## PROBLEM SET
- a) In the excerpt about Deskovic below, set down the passage that begins at the words "After a whirlwind" and stops after the words "convicted are freed.", copying it word for word.
- b) In the excerpt about Deskovic below, whose lawyers and students won his release?

## EXCERPT TO READ
┄┄┄┄┄┄
He was asked if he was angry.
“The people I considered to be friends all left me. Prison is isolating. My family has become strangers to me,” he said, adding that he lost the chance to marry a woman he loved. “I don’t need to answer. Just answer yourself. Would any of you be angry?”
After a whirlwind week of visiting relatives, talking to reporters and spending time at The Innocence Project, whose lawyers and students had won his release, Deskovic knows his life is starting over. It’s daunting for him, and he complains that the state does not do enough once the wrongfully convicted are freed.
“I didn’t even get the $40 they give parolees when they get out,” he said. “I definitely don’t want to be on parole. I’m done. I’m clear. I’m free. But there are no follow-up services to help me reintegrate.”
Deskovic hasn’t had much time for fun stuff — no movies or nights on the town — or the inclination to spend the little money he has. As a Muslim, he is fasting each day until sundown for the holy month of Ramadan.
┄┄┄┄┄┄
## AVAILABLE DATA
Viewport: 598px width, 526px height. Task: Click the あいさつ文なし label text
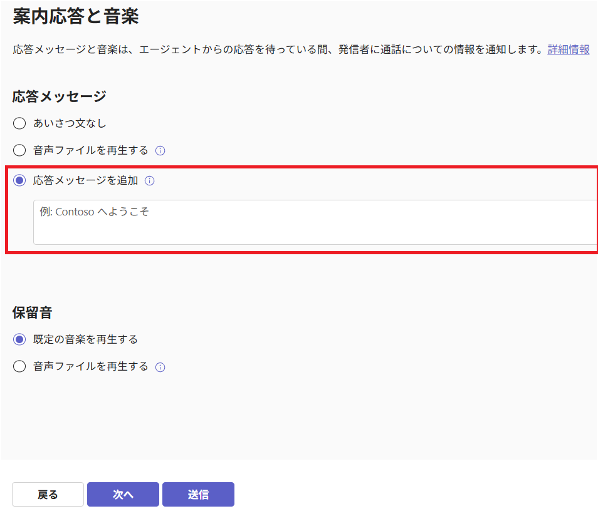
┄┄┄┄┄┄
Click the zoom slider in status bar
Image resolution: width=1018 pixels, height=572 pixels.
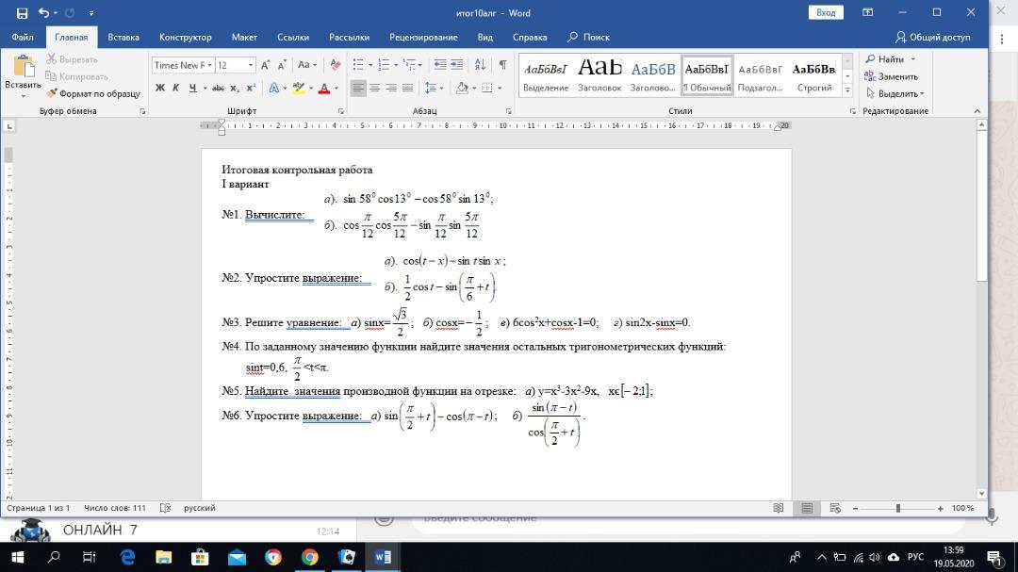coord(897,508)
┄┄┄┄┄┄
## YOUR RESPONSES
- a)
After a whirlwind week of visiting relatives, talking to reporters and spending time at The Innocence Project, whose lawyers and students had won his release, Deskovic knows his life is starting over. It’s daunting for him, and he complains that the state does not do enough once the wrongfully convicted are freed.

- b) The Innocence Project's